S’exprimant à l’issue de la 5ᵉ session du Conseil de surveillance de l’ANRAC, il a précisé que ce niveau d’avancement concerne un plan dont la mise en œuvre effective a réellement démarré en janvier 2025, après le Conseil interministériel spécial du 8 octobre 2024 consacré au retour des personnes déplacées.
Selon Iba Sané, les interventions identifiées à ce stade, issues de différents secteurs, projets et programmes, sont estimées à près de 53 milliards de francs CFA. L’ANRAC assure la coordination globale de ces actions, en attendant la finalisation d’un document de synthèse qui sera prochainement présenté sous forme de projet-programme.

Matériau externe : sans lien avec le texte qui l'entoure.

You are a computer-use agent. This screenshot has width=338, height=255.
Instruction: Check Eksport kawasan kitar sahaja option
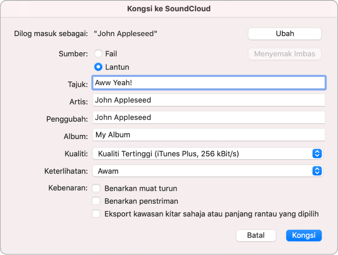[x=96, y=214]
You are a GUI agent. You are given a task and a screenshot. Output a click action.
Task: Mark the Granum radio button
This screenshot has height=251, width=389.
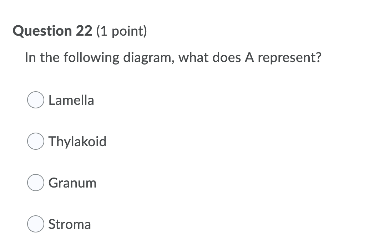36,183
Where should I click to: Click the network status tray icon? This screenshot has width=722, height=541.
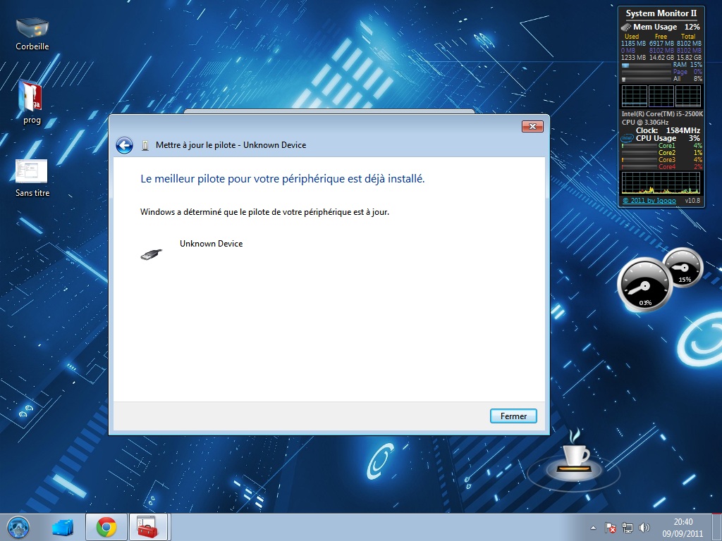pyautogui.click(x=627, y=528)
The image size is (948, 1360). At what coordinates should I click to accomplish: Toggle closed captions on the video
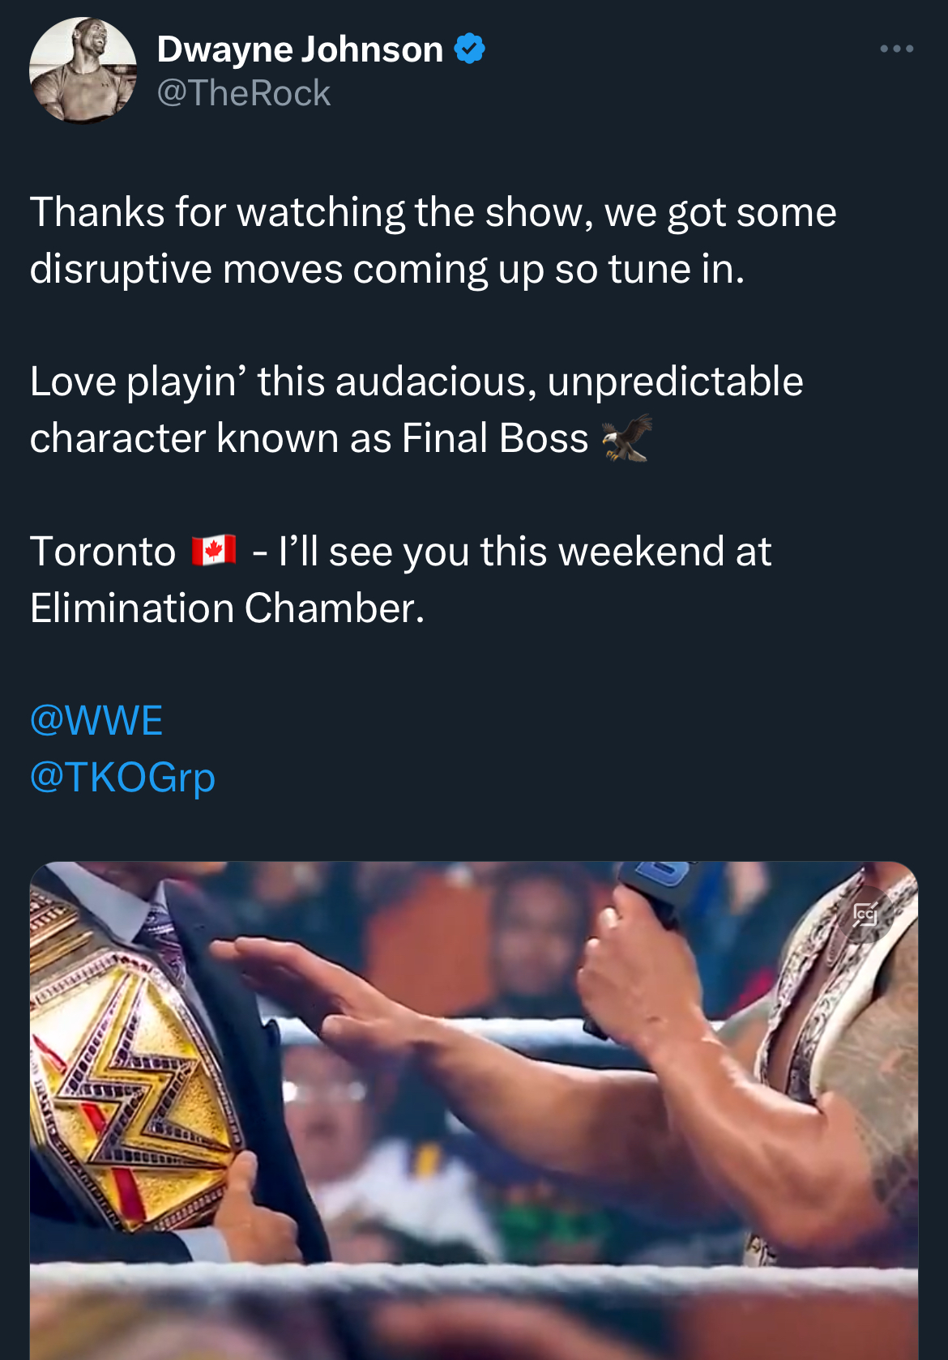coord(865,915)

Doté d’un budget global de 53,6 milliards de francs CFA, le PDC a été lancé par le président de la République pour accompagner le retour des déplacés et relancer les activités économiques dans une région marquée par un conflit armé déclenché en décembre 1982. Les opérations militaires menées en 2022 ont permis de consolider l’accalmie et de favoriser le retour progressif des populations dans leurs villages.
Le directeur général de l’ANRAC a par ailleurs souligné l’importance de la prochaine visite du président Bassirou Diomaye Faye en Casamance, qu’il considère comme une opportunité stratégique pour accélérer les investissements. Cette visite prévoit des échanges avec les démineurs, les déplacés de retour, les autorités locales et les élus, ainsi qu’un bilan global des interventions menées dans le cadre du PDC.
De son côté, Khayar Bousso, membre du Conseil de surveillance de l’ANRAC et représentant du contrôle financier, a salué les efforts de l’agence à l’issue d’une visite de terrain à Ziguinchor, une première depuis la création de l’ANRAC en 2004. Il a mis en avant le leadership de la direction actuelle et la délocalisation d’une partie importante des activités en Casamance, tout en soulignant les défis persistants liés au retour durable des déplacés et à l’amélioration de leurs conditions de vie.